§ Exercise objective: Wherever the records include pictures, skip them and transcribe all the rest word for word.

§ Recorded data:

☆ ☆ ☆ ☆

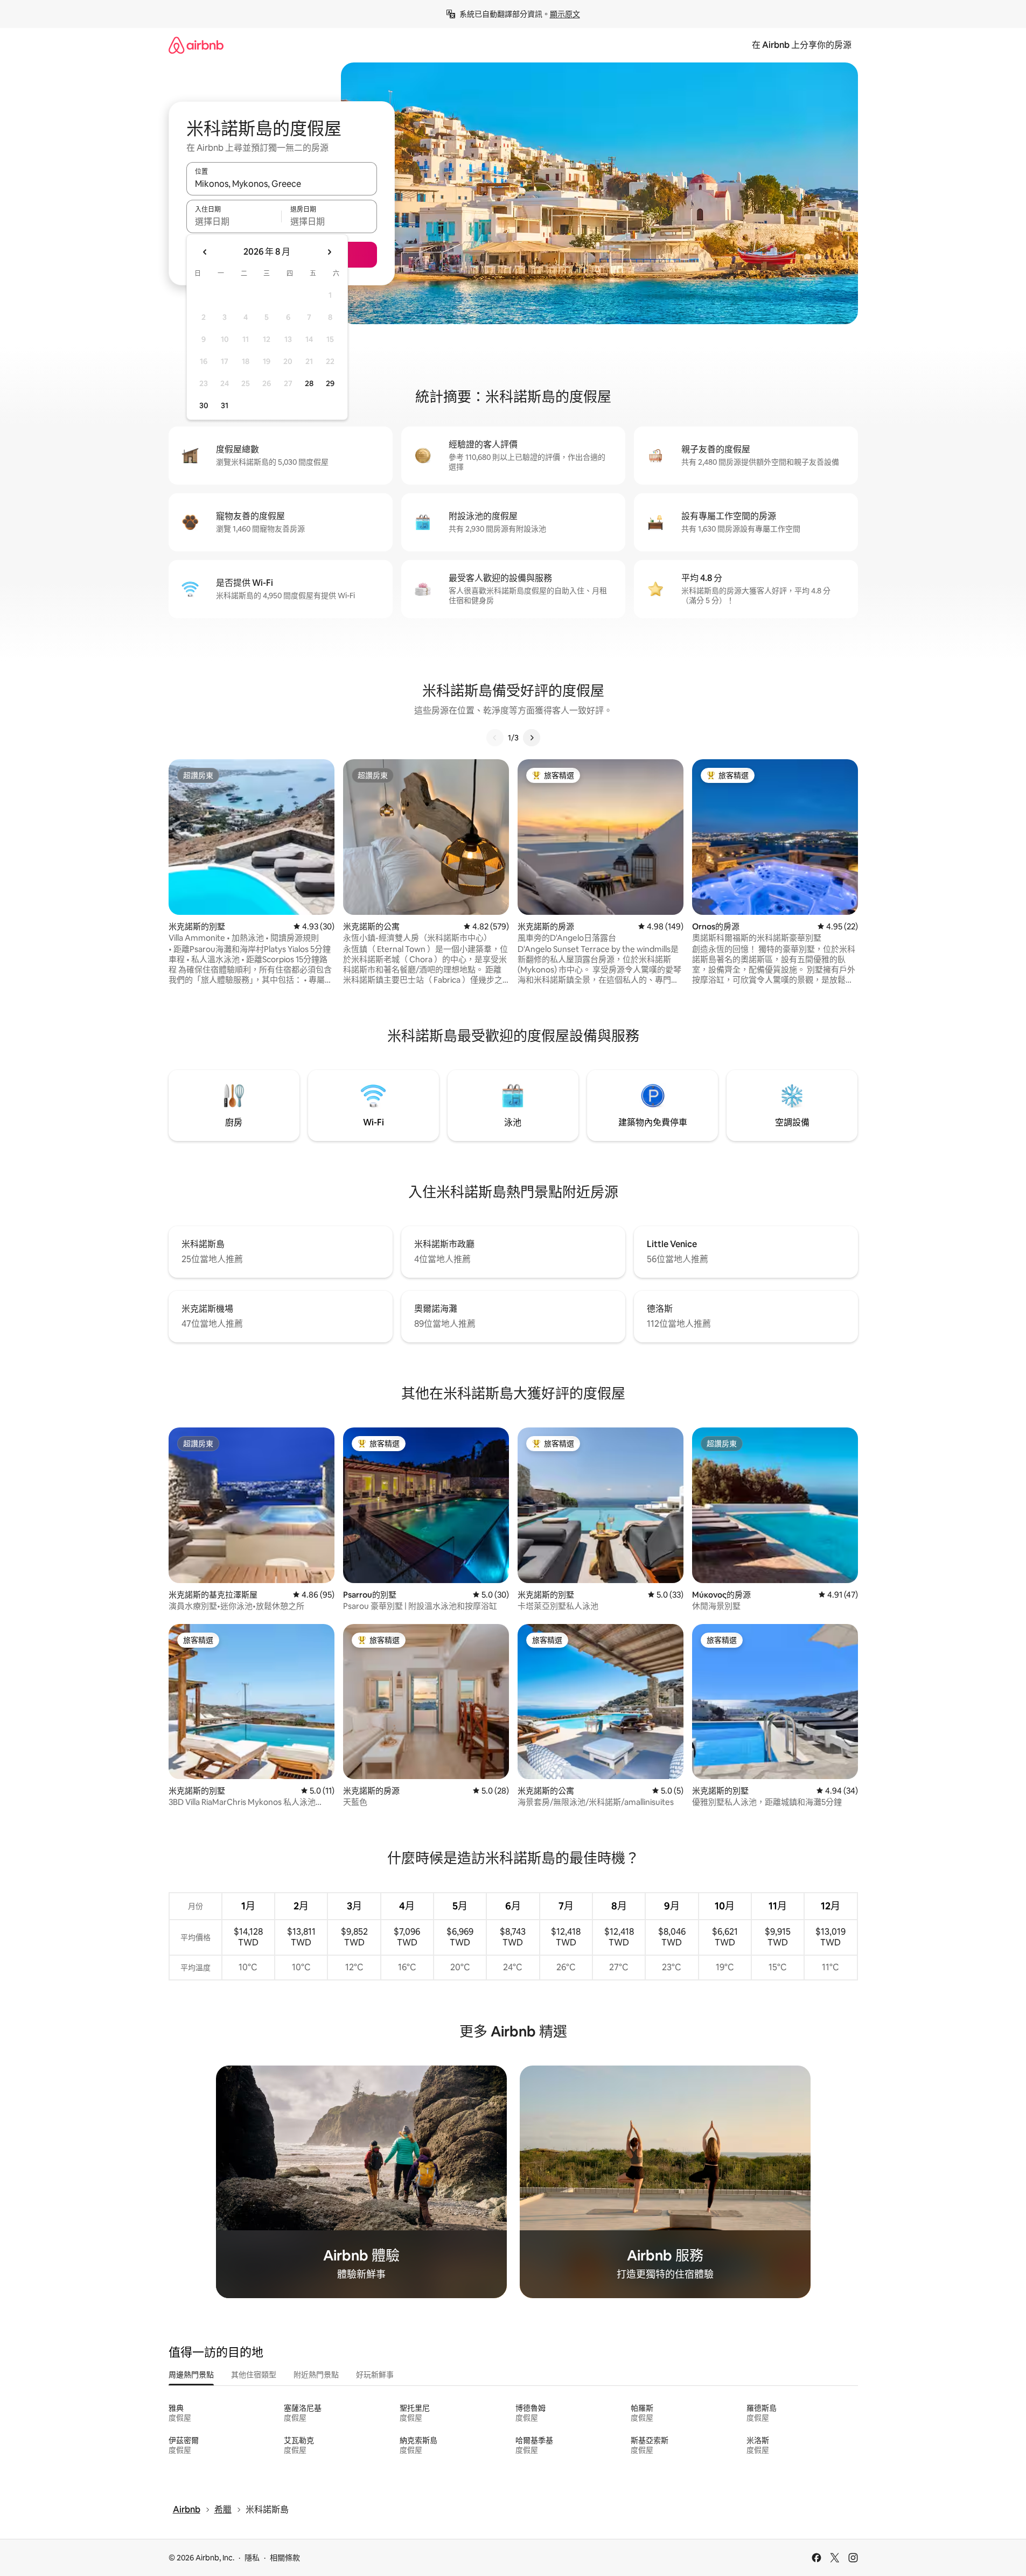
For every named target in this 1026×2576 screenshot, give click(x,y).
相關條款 (285, 2558)
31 (224, 405)
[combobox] (281, 183)
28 (309, 383)
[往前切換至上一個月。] (205, 252)
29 (330, 383)
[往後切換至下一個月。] (329, 252)
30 (203, 405)
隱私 (252, 2558)
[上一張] (495, 737)
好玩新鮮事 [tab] (375, 2374)
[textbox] (234, 221)
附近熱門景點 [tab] (316, 2374)
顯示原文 (565, 14)
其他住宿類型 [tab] (253, 2374)
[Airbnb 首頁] (196, 45)
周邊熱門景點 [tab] (191, 2374)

☆ ☆ ☆ ☆

§ Task answer:
For every named target in this 1026×2576 screenshot, give click(x,y).
相關條款 (285, 2558)
31 (224, 405)
[combobox] (281, 183)
28 (309, 383)
[往前切換至上一個月。] (205, 252)
29 (330, 383)
[往後切換至下一個月。] (329, 252)
30 (203, 405)
隱私 (252, 2558)
[上一張] (495, 737)
好玩新鮮事 [tab] (375, 2374)
[textbox] (234, 221)
附近熱門景點 [tab] (316, 2374)
顯示原文 (565, 14)
其他住宿類型 [tab] (253, 2374)
[Airbnb 首頁] (196, 45)
周邊熱門景點 [tab] (191, 2374)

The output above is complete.